**EXERCISE:**
Report every line of the entries that contains the word "Follow".

**MATERIAL SHOWN:**
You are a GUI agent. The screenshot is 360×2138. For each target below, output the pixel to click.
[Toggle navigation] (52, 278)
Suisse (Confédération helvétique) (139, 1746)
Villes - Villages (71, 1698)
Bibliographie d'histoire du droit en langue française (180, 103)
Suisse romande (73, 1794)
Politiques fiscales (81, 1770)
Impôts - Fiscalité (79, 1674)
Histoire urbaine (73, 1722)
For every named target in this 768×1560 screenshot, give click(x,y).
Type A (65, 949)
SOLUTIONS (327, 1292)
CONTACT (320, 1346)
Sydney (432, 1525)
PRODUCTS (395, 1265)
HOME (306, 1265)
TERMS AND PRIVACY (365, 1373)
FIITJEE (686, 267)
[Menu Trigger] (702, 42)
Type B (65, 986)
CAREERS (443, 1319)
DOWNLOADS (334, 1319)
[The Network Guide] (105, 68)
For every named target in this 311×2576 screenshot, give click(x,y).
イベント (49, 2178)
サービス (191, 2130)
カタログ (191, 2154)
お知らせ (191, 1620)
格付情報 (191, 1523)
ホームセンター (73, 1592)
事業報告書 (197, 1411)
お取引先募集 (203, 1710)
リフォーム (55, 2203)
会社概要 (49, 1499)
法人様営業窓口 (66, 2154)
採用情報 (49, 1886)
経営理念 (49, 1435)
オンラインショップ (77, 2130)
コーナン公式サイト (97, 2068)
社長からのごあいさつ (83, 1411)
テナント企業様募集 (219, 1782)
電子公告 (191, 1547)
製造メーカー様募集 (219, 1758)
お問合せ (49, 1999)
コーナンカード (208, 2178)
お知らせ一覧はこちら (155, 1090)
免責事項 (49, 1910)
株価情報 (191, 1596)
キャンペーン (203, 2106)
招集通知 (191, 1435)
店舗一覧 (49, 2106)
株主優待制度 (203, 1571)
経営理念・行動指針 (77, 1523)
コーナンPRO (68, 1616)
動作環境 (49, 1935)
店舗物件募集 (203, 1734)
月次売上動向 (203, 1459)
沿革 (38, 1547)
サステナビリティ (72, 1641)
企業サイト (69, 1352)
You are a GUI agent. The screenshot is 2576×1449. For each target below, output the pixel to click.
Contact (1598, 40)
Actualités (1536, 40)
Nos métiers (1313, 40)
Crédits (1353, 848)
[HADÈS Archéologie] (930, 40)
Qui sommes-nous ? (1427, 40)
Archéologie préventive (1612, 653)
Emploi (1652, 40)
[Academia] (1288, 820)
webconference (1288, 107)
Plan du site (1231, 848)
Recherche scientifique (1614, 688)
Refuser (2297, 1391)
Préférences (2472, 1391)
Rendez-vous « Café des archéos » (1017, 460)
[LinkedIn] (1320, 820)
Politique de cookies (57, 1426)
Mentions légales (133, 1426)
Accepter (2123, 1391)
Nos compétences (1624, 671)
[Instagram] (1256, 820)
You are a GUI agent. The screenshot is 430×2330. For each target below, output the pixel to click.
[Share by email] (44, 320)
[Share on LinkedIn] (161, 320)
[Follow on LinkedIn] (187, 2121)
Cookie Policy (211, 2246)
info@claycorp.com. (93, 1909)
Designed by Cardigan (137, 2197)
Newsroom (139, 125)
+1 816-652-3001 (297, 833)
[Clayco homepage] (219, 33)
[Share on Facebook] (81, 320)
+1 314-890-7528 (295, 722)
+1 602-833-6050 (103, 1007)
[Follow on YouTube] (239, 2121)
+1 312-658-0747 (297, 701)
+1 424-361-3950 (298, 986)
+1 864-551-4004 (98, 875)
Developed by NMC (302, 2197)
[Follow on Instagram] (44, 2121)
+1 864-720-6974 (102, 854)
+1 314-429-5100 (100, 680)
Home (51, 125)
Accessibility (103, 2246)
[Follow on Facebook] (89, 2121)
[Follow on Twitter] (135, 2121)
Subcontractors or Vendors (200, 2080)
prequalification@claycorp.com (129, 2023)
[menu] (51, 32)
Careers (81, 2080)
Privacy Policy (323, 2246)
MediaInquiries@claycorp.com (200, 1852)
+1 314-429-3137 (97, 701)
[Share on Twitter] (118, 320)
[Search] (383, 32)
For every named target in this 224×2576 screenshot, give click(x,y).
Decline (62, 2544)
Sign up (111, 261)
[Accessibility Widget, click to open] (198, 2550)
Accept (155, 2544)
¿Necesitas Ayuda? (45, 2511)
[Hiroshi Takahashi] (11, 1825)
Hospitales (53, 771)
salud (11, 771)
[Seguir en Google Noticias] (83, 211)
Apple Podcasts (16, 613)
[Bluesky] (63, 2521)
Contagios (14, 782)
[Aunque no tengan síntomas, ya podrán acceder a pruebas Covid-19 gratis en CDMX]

**SOLUTION:**
[Follow on LinkedIn] (187, 2121)
[Follow on YouTube] (239, 2121)
[Follow on Instagram] (44, 2121)
[Follow on Facebook] (89, 2121)
[Follow on Twitter] (135, 2121)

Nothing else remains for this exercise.